Bolivia: San Borja—non-musicians (BO.SB-NM)

San Borja is a small town in the Bolivian department of Beni in the Amazon basin with over 20,000 residents. At the time of data collection, San Borja could be reached by car during dry months of the year but was accessible only by small planes during much of the rainy season. Participants were recruited by word of mouth and had resided for most of their life in San Borja. The participants had not received formal education in music.

Bolivia: Santa Cruz de la Sierra—non-musicians (BO.SC-NM)

Santa Cruz de la Sierra is the largest city in Bolivia, with a population of over 1.8 million people. Participants were recruited using an online advertisement and word of mouth. All participants had been born and raised in the Bolivian department of Santa Cruz, and they resided in the city at the time of the experiment. The participants had not received formal education in music.

Bolivia: La Paz—students and non-musicians (BO.LP-ST and BO.LP-NM)

La Paz is the third-largest city in Bolivia, with a population of over 0.9 million people, located in the Andes. We recruited the student group from local universities. Most student participants were recruited by a student who was a research assistant. For the non-musician group, we recruited blue-collar workers employed by a hotel and their relatives. These participants were mostly from El Alto, a city adjacent to La Paz (with a population of about one million people), and many of them were Indigenous (Aymara or Quechua). Many participants reported experience with traditional music and dance in childhood or as adults. The participants had not received formal education in music.

Brazil—local musicians (BR-LM)

We recruited percussionists in the Recife metropolitan area, a city in Pernambuco, part of Northeast Brazil.

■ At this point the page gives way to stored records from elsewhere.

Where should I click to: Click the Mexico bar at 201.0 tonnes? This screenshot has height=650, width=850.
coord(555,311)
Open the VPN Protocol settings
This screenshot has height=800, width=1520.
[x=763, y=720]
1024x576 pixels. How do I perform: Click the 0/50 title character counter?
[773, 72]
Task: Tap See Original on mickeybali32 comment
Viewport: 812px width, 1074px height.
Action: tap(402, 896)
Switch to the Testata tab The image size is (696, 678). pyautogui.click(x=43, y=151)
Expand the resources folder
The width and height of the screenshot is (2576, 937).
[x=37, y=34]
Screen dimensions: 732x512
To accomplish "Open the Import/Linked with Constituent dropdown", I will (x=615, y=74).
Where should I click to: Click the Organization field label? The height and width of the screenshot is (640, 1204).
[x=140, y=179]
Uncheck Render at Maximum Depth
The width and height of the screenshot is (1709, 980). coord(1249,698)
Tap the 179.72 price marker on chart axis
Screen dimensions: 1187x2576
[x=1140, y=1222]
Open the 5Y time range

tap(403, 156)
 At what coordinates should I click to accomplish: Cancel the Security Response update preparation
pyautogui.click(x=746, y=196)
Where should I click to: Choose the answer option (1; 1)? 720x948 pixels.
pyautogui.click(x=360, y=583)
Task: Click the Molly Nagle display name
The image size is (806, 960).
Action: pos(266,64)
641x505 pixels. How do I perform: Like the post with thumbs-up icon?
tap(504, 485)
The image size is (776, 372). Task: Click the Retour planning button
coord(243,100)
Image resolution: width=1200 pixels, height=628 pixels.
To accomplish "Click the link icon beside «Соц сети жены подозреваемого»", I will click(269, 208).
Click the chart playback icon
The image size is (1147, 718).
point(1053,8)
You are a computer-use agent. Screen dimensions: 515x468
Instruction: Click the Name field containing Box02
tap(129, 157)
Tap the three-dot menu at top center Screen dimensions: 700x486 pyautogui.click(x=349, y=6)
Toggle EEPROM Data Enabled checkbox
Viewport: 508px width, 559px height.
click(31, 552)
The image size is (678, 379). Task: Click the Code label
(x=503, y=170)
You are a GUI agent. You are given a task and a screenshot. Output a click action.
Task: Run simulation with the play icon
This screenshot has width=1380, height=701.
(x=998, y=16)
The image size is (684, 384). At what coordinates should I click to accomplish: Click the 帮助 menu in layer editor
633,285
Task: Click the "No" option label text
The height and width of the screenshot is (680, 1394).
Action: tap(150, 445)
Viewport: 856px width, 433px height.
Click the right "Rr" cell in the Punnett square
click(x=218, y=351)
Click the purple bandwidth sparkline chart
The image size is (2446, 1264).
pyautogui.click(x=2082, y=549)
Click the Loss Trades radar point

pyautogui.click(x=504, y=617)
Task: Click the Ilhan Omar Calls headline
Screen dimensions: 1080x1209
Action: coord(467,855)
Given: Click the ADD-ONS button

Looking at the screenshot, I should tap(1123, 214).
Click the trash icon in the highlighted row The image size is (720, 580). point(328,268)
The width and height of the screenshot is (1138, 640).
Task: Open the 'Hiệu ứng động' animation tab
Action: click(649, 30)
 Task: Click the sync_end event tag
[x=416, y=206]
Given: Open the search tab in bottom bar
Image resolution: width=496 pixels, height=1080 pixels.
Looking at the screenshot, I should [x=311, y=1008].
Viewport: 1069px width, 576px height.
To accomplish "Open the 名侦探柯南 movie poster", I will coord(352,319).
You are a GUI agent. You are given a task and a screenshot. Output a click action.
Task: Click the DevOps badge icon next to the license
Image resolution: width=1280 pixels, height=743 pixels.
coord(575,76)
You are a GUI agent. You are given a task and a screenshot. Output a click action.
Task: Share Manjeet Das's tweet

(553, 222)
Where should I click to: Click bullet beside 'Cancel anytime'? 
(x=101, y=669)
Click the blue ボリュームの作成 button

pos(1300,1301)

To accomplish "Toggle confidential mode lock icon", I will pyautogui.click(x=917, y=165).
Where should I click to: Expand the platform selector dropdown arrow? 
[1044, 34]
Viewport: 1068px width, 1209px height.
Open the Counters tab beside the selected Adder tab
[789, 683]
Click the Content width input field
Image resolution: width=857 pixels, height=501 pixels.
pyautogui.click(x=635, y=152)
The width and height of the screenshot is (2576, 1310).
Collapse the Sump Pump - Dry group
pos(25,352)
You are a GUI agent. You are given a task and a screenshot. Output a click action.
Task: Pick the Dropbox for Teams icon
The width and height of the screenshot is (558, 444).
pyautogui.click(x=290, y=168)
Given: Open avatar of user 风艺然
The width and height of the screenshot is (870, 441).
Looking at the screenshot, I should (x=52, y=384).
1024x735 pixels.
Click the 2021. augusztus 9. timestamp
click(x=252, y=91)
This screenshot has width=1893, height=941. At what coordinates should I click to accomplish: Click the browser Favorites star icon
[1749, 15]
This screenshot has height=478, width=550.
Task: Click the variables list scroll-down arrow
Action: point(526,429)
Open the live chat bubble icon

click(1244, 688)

The population of the Recife metropolitan area is over four million people. The percussionists practice a local style of music that is part of the Maracatu-nação (translation from Portuguese: ‘nation maracatu’) cultural tradition. This region-specific tradition, usually perceived as Afro-Brazilian, involves religion, music, song, dance and elaborate costumes. Its history is disputed but is most often linked to the colonial coronations of queens and kings among enslaved Africans in Brazil (in the sixteenth to nineteenth centuries). However, the earliest descriptions date only from the beginning of the twentieth century112,113. The music is performed by community-based groups in the slums of the metropolitan area of Recife termed maracatus-nação, approximately 30 of which are currently active. These groups include a costumed dance group and a large percussion ensemble. The groups perform in parades that take place primarily during Carnival. The percussionists we recruited either grew up within one of these community groups or had participated in one for at least several years. The participants had not received formal education in music in a university or conservatory but received substantial training as described above.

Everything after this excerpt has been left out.